START Given information
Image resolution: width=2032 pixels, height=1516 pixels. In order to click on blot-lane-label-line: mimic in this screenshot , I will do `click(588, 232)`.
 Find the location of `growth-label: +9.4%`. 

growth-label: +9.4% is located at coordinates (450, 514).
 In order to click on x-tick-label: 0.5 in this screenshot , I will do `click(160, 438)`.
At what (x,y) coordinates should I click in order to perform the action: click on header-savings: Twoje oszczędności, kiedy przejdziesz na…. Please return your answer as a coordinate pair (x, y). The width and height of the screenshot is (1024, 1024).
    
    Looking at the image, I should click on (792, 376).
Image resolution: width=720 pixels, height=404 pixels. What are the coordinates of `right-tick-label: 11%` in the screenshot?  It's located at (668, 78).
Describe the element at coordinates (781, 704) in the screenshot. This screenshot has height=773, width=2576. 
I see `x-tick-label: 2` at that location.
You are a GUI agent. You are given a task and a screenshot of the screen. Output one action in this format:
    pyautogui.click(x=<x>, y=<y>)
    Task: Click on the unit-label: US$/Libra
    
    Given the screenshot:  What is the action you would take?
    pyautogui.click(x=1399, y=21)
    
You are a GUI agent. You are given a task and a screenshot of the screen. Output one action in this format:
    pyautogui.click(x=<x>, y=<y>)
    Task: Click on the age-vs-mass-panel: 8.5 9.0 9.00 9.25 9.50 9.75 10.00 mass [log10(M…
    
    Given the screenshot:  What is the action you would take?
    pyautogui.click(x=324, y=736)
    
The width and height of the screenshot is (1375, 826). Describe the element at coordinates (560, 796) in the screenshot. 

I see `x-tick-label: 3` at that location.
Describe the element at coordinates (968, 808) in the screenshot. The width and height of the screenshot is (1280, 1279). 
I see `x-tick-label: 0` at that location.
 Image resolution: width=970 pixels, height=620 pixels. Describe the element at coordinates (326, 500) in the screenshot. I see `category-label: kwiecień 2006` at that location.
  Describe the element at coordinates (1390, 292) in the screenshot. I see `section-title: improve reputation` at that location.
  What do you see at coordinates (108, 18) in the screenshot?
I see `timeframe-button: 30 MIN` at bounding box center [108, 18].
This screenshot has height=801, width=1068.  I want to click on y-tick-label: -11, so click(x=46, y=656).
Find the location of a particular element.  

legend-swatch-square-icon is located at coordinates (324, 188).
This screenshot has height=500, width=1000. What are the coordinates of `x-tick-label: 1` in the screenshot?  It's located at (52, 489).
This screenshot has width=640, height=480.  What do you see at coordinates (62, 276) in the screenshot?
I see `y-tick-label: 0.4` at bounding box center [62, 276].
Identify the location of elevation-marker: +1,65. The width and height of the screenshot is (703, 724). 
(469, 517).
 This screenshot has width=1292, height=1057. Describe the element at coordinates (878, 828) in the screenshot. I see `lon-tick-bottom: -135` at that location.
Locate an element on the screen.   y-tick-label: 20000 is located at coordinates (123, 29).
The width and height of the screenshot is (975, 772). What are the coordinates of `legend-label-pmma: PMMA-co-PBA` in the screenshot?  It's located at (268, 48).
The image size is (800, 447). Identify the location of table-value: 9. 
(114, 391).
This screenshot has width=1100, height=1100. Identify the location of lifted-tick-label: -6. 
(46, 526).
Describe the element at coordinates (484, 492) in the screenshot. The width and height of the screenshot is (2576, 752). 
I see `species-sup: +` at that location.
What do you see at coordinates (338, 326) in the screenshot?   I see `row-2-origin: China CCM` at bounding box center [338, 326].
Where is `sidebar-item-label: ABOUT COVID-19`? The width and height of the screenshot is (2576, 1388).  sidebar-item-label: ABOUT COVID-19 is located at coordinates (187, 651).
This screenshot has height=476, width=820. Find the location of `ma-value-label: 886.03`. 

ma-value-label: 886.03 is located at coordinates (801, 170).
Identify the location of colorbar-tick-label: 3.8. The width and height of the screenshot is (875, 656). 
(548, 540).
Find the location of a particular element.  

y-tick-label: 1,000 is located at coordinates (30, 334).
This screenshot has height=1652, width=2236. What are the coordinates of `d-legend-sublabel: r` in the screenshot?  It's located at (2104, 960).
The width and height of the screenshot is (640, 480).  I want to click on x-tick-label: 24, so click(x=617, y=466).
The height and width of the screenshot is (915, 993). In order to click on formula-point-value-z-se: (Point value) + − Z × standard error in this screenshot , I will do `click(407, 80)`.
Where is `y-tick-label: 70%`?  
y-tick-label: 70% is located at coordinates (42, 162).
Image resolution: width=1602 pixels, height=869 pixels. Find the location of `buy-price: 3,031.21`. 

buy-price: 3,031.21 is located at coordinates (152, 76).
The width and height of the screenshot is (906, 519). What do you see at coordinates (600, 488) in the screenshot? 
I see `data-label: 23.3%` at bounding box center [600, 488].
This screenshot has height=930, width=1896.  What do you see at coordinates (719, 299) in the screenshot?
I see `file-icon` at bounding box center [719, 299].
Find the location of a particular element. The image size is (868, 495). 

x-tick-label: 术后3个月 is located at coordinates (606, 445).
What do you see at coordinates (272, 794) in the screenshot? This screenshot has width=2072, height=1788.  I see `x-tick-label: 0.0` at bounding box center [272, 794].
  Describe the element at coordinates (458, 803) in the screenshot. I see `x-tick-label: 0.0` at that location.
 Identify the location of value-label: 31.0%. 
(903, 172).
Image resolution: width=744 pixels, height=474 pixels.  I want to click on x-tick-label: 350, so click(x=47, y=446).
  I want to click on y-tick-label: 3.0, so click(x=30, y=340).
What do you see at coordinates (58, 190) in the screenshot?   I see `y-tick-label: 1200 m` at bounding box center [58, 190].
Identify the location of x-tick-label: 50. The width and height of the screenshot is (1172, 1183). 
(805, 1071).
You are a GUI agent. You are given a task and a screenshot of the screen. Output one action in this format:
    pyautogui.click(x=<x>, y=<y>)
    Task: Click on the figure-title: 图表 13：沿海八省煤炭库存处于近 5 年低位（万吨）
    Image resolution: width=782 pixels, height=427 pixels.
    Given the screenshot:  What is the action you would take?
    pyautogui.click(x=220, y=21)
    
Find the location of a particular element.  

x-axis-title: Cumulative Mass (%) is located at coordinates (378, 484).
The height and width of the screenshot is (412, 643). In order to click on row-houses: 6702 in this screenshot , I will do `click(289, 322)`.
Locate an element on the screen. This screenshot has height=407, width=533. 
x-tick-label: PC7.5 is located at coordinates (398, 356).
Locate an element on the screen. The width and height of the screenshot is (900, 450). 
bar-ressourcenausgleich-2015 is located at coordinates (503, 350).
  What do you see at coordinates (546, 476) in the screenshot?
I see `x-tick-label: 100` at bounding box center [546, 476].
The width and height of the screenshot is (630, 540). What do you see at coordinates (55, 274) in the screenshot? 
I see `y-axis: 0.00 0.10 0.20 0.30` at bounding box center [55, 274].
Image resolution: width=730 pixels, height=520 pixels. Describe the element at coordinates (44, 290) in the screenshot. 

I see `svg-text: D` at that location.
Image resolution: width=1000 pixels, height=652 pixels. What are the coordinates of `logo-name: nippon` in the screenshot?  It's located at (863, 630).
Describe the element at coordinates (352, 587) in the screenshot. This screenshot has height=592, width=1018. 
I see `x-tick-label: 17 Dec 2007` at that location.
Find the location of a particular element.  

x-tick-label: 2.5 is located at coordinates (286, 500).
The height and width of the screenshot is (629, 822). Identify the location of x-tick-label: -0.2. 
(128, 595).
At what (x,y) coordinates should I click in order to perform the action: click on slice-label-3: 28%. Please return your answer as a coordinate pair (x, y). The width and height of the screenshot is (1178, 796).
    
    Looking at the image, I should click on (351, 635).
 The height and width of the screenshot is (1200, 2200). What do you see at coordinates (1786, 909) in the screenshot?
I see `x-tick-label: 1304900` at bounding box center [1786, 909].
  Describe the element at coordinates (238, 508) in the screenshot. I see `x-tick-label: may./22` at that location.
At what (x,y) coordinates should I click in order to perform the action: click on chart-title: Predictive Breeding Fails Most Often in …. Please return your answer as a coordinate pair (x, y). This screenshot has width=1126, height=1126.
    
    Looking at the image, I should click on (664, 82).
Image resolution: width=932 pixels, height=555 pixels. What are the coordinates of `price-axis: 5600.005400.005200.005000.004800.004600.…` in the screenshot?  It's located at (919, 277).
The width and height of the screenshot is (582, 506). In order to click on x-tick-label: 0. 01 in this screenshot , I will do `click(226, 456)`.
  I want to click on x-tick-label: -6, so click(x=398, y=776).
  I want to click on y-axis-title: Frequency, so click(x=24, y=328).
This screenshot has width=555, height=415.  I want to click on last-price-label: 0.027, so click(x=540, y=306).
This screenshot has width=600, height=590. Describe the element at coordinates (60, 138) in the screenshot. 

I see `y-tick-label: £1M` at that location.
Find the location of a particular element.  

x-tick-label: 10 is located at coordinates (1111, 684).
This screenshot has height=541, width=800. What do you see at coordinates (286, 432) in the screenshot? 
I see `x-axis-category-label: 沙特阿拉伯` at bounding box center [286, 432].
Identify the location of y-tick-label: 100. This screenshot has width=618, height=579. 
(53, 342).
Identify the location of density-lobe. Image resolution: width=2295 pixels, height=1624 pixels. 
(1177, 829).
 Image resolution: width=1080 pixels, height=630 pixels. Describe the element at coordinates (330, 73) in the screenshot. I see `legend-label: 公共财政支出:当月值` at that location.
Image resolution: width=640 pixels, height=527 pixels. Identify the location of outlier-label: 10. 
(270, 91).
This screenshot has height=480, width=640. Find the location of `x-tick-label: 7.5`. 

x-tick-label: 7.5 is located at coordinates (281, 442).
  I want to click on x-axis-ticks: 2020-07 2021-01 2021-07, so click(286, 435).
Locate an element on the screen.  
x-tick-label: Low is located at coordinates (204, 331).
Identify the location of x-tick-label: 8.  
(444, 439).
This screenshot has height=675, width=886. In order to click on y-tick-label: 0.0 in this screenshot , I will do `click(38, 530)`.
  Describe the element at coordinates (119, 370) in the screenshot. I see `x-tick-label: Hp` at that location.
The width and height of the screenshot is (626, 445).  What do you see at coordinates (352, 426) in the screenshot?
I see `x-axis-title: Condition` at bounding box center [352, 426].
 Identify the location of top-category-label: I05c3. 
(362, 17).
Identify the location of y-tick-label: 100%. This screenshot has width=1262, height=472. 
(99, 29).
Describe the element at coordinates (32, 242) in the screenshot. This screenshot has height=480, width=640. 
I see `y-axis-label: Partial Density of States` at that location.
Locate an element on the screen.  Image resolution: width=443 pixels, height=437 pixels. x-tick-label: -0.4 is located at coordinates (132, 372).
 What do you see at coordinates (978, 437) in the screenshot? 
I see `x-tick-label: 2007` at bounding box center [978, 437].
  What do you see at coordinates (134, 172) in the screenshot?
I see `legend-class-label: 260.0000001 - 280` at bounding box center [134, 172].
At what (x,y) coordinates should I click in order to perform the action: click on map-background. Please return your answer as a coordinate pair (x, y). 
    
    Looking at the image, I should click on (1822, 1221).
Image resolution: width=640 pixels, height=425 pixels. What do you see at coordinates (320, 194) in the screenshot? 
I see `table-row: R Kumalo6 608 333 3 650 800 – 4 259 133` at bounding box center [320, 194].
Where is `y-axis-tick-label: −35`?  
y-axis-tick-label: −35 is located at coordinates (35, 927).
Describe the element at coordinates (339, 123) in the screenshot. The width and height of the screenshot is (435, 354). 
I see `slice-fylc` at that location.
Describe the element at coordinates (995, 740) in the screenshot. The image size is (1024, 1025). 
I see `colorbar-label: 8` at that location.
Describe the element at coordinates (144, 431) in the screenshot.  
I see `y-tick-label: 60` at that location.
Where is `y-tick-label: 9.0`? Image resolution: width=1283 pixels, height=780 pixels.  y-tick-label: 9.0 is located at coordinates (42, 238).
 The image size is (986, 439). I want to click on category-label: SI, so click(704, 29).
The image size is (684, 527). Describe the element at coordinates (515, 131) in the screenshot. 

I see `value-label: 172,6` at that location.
END Given information
Copy the lines starting with the one that contains "The height and width of the screenshot is (629, 822)." and ending with the one that contains "(128, 595).". In them, swap "Identify the location of" for "Find the position of" and keep everything else unchanged.

• Task solution
The height and width of the screenshot is (629, 822). Find the position of x-tick-label: -0.2. 
(128, 595).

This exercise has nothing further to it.